Her new office isn't any nicer or any worse than her old one. The office itself is nicer, in a nicer building, but Duff was the reason she worked out of Copps'. She misses being able to wander up to the rafters to talk to him. (Wander. Or stalk. Or snarl, muttering epitaphs under her breath as her heels echoed off of the vaulted metal roof.) He answers the phone when he's nearby, refuses to get email. She buys him cell phones that he loses, and she finds them all over the place months later, behind hockey bags and under periodicals on bookshelves, crammed between couch cushions or in the icebox. You should come by and see me more often, he says. Like he doesn't know why she stays away. She regrets moving her office. Regretted it less than a week after the move, but she is not willing to capitulate.

Renata tells her that Parker has tried to move into her office three times. Every time he gets everything all set up, someone moves everything back, piling all his things in a heap in the middle of the floor.

"You should stop doing that," she tells Duff. They are standing on the catwalk over the empty arena. She is watching a custodian sweep the concrete steps. Duff is watching an imaginary game, eyes darting about the ice.

"Don't know what you're talking about," he replies. "But I have the right to decide who belongs where in my building."

He still thinks she's going to come back. What worries her is that he might be right.


The problem, of course, is not that she doesn't love Brett. Love Parker. Of course she loves him. Loved him, she wants to think, but that's not true at all.


"Hey, Blondie," Mark says. The bar is loud and dim, and his presence comes as a surprise as he drops onto the chair beside Colleen. "Long time, no see."

She bites an olive from her swizzle stick. "Speak for yourself. I see you all the time."

He frowns and shifts. "What?"

She laughs, and raises her glass towards the television over the bar where TSN is playing another one of his interviews, the purple jerseys on the screen violet when viewed through the martini.

"Right," he said, and relaxes. "Forgot about those."

"Why, Mr. Simpson. I had no idea our hometown hero was so humble."

"That's me. Humble as Hercules." He grins around the amber glass mouth of his beer bottle as he tilts it up to drink. "That didn't make any sense, did it?"

"Not much, no."

He grins. "The witty repartee thing was never really my deal."

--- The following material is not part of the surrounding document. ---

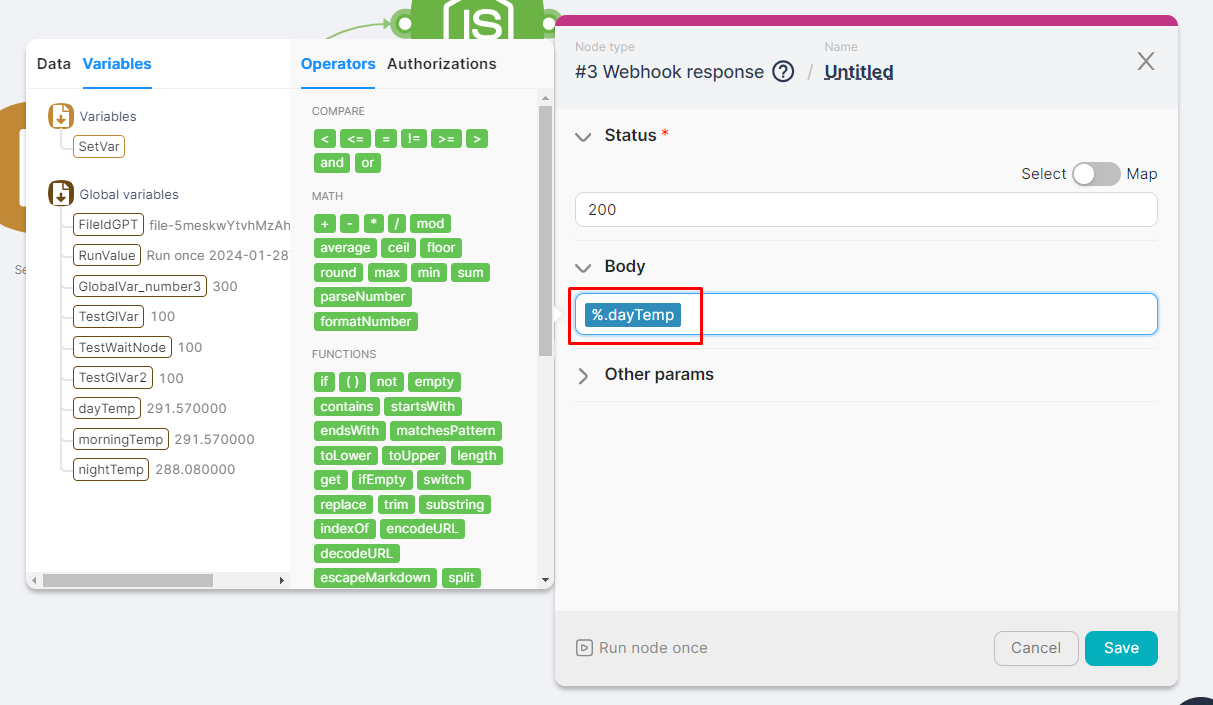Click the status code input field
This screenshot has width=1213, height=705.
(x=865, y=210)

"Not particularly, no," she says as she snags the last olive. She is so tired, suddenly. Renata threatened to record her and Parker bickering so many times. She takes a swig of her drink, then another. "Don't take this the wrong way, Mark, but what are you doing here? Shouldn't you be home with your wife?"

"Nah. She's having a girl's night with some of the, well, girls." He shifts forward, elbows on the table. The happy go lucky grin is gone. There's still a residual buzz from their Stanley Cup win, even months later, but he looks like someone else entirely. Not the Captain of the Steelheads, or the lonely man in the bar who called her Blondie. She doesn't know this Mark, despite the fact that he's wearing the same leather jacket and the same fine lines around his eyes. His hands drop forward to tap at the table, just for a moment. "You kind of seem like you could use a friend."

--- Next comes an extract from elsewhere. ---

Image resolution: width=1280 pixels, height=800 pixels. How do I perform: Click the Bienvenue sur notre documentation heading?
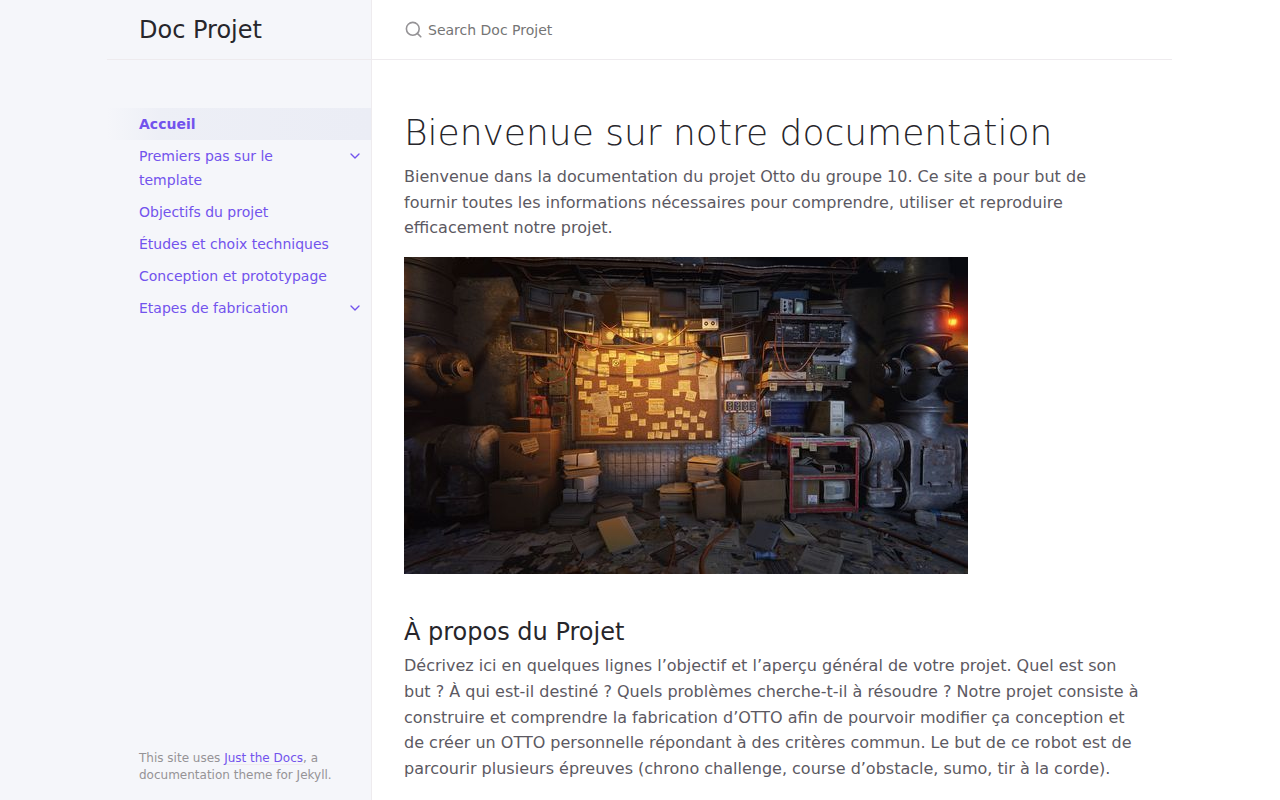[x=728, y=133]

"Simpson," she says, and finishes her drink. "We were never friends."

He shrugs. "Doesn't mean we can't start now." He raises his hand for the barkeep. "Plus, I didn't hear you say I was wrong."


Life is easier without hockey. No one comes barging into her office reporting that Harry Strand has violated the Charter of Rights and Freedoms in some way, or that there are twenty-five strippers in the front office looking for their cheerleader uniforms. The amount of bullshit she has to deal with is decreased exponentially, even discounting how Parker used to fight her for every penny she couldn't give him, every hand and foot hold, every line she didn't think she could cross. No one thwarts her any more.

(No one challenges her.)

Without the press alone, her email is easily halved. It's all routine, and never any request for comment on and incident involving the second-string forward, a bathtub of bootleg liquor, two raccoons, and bottle of French perfume.

She gets an email late one evening. The rest of the office has been gone for hours, halls dark, and she is working in a pool of blue light of a fluorescent lamp; there's a flicker to the light she's been meaning to get maintenance to look at for weeks. There is no subject, and no last name.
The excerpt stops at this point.